We have reached another milestone in our horse life: we rode Cletus, our four year old buckskin gelding! If you remember, we bought him as a baby alongside his mother, Penny, in the fall of 2011. Last November, we sent him to the Rosebud Indian Reservation for a crash course in behaving under saddle….the trainer raved about him and said he was the best horse he’s ever trained. So then we brought him home and (due to me being pregnant and my husband being very busy) he stood around in our corral for almost another year. The good news is that we have been riding him this summer!
In August we decided it was high time to be using him. We had just sold Bluebird, who rode out beautifully and didn’t even blink at being saddled and carrying a rider. So we got Cletus in the round pen and put a saddle on him. I could tell by his body language that it just wasn’t feeling right to him. His head was up, neck stiff, ears back….he had fidgeted a little when I put the saddle pad on, as if he thought it might swallow him up and he just couldn’t stand it. But I got the cinch fastened and figured I’d let him get comfortable…I undid the halter and clucked to him, and he went nuts!

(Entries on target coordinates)
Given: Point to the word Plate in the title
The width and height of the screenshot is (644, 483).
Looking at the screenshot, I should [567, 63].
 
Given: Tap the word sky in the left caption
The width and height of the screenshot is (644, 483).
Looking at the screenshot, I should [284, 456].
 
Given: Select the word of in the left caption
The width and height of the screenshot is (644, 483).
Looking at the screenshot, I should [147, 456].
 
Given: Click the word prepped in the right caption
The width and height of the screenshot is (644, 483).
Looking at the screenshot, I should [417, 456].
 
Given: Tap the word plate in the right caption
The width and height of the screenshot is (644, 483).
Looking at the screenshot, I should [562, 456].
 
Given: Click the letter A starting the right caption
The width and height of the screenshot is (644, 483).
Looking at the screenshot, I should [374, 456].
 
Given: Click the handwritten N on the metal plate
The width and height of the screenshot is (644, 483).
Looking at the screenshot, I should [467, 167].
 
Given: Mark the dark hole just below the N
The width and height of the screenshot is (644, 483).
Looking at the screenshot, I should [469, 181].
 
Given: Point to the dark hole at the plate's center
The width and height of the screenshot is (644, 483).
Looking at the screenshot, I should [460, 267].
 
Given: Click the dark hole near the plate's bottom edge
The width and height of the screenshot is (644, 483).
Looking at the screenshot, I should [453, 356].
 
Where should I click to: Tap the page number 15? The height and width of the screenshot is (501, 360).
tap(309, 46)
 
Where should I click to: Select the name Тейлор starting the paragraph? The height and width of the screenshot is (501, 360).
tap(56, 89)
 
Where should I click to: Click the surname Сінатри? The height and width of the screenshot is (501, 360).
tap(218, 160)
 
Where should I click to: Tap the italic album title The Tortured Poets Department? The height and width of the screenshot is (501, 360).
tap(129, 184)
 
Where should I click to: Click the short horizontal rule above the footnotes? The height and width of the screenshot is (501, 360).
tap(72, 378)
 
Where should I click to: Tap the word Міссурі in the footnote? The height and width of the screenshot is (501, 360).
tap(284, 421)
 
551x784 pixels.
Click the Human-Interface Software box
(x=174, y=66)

--

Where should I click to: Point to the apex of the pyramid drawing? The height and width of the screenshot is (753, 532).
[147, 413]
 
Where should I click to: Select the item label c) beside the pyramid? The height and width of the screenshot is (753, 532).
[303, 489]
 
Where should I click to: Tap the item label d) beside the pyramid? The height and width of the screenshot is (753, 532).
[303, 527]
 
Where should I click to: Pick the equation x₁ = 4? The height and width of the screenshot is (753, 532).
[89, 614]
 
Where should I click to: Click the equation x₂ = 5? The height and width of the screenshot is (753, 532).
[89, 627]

WHAT YOU SHOULD DO: Pick up the account of saddling Cletus right after its last sentence and carry it forward.

TASK OUTPUT:
Cowboy Dad, who was watching it all, said afterwards that he really didn’t buck that hard. But this little buckskin gelding can put on quite a show! He circled the round pen about three times, in a wild crow-hop kind of gallop, bucking straight ahead, not really hard but consistently without stopping. I stood in the center with the coiled-up lead rope, encouraging him to keep moving. He wanted to stop on the side of the pen nearest the mares, who were out grazing and completely ignoring his antics. So I kept him loping until he quit the bucking and would just circle the pen smoothly.
His bucking made me step back a little and re-think climbing into the saddle that day. I told my husband that he needed a little more groundwork. Cowboy Dad said he could have stuck with him, if that was all Cletus was going to do. I wasn’t so eager to get on him, so I just free-lunged him a little more and then did some groundwork exercises like hindquarter yielding and so forth.
We talked about it afterwards, and I mentioned to my husband that once you put a bit in the horse’s mouth and get him to bending and giving to the reins, he won’t be so inclined to buck, as he won’t feel as free and unencumbered. We were pretty sure this was the first time Cletus had bucked under saddle, because the trainer said he saddled just fine at first, and if he did have any problems with him he never said so.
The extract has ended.